Crítica de filme

Assassinos da Lua das Flores

Publicado 1 ano atrás
Nota do(a) autor(a): 4,2

A história de Assassinos da Lua das Flores é contada da perspectiva de Ernest Burkhart (Leonardo DiCaprio) um veterano de guerra que chega em Oklahoma com a intenção de enriquecer. Inicialmente ele recebe a ajuda de seu tio, William Hale (Robert De Niro) e começa a trabalhar como motorista de táxi. É assim que conhece sua esposa Mollie Burkhart (Lily Gladstone).

Na primeira hora de filme, é fácil pensar que se trata de um simples romance histórico cercado por dificuldades da época, mas são dois os diferenciais dessa obra: o diretor Martin Scorsese e o livro em que ele se baseou.

Muito mais do que um romance de faroeste, Assassinos da Lua das Flores revela um importante e trágico recorte da história norte-americana – mortes em circunstâncias misteriosas que aterrorizaram os membros da tribo Osage na década de 1920. E por que essa perseguição? A tribo possuía a maior renda per capita do mundo, já que suas terras tinham fontes inesgotáveis de petróleo. E onde tem ouro negro, tem ganância e violência, temas em que Martin Scorsese é PhD.

DADOS REGISTRADOS –
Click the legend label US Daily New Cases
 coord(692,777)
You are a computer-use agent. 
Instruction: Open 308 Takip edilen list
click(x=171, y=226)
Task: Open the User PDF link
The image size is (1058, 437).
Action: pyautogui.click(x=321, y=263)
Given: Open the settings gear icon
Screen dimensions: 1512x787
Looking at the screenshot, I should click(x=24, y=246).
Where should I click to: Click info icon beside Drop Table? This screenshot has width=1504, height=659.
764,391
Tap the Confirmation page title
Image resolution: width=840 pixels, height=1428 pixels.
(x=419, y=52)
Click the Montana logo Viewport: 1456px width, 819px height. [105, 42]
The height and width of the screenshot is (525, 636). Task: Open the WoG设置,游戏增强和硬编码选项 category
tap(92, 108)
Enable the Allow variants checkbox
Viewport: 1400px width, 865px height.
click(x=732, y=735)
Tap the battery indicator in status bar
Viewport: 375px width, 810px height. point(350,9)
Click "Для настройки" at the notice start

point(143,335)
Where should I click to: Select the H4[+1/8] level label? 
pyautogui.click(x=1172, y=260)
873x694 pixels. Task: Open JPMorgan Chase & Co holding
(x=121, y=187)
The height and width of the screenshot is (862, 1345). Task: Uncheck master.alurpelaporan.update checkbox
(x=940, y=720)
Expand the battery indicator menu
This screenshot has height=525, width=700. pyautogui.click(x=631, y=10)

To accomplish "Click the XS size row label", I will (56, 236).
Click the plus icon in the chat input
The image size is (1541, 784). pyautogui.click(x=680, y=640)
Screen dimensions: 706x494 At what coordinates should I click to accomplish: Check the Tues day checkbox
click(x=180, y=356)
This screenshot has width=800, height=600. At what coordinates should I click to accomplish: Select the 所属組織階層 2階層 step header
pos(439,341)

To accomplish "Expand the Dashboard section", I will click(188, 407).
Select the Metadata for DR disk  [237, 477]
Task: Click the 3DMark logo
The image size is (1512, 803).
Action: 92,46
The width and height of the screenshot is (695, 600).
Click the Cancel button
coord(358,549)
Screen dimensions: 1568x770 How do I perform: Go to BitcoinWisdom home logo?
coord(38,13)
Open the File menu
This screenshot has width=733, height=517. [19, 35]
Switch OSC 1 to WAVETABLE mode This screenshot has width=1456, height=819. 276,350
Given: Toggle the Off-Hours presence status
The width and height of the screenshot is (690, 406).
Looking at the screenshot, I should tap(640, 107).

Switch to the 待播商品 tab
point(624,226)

PROBLEMA A RESOLVER – Copie integralmente a crítica do filme Assassinos da Lua das Flores, sem nenhuma alteração.

RESPOSTA CORRETA –
Crítica de filme

Assassinos da Lua das Flores

Publicado 1 ano atrás
Nota do(a) autor(a): 4,2

A história de Assassinos da Lua das Flores é contada da perspectiva de Ernest Burkhart (Leonardo DiCaprio) um veterano de guerra que chega em Oklahoma com a intenção de enriquecer. Inicialmente ele recebe a ajuda de seu tio, William Hale (Robert De Niro) e começa a trabalhar como motorista de táxi. É assim que conhece sua esposa Mollie Burkhart (Lily Gladstone).

Na primeira hora de filme, é fácil pensar que se trata de um simples romance histórico cercado por dificuldades da época, mas são dois os diferenciais dessa obra: o diretor Martin Scorsese e o livro em que ele se baseou.

Muito mais do que um romance de faroeste, Assassinos da Lua das Flores revela um importante e trágico recorte da história norte-americana – mortes em circunstâncias misteriosas que aterrorizaram os membros da tribo Osage na década de 1920. E por que essa perseguição? A tribo possuía a maior renda per capita do mundo, já que suas terras tinham fontes inesgotáveis de petróleo. E onde tem ouro negro, tem ganância e violência, temas em que Martin Scorsese é PhD.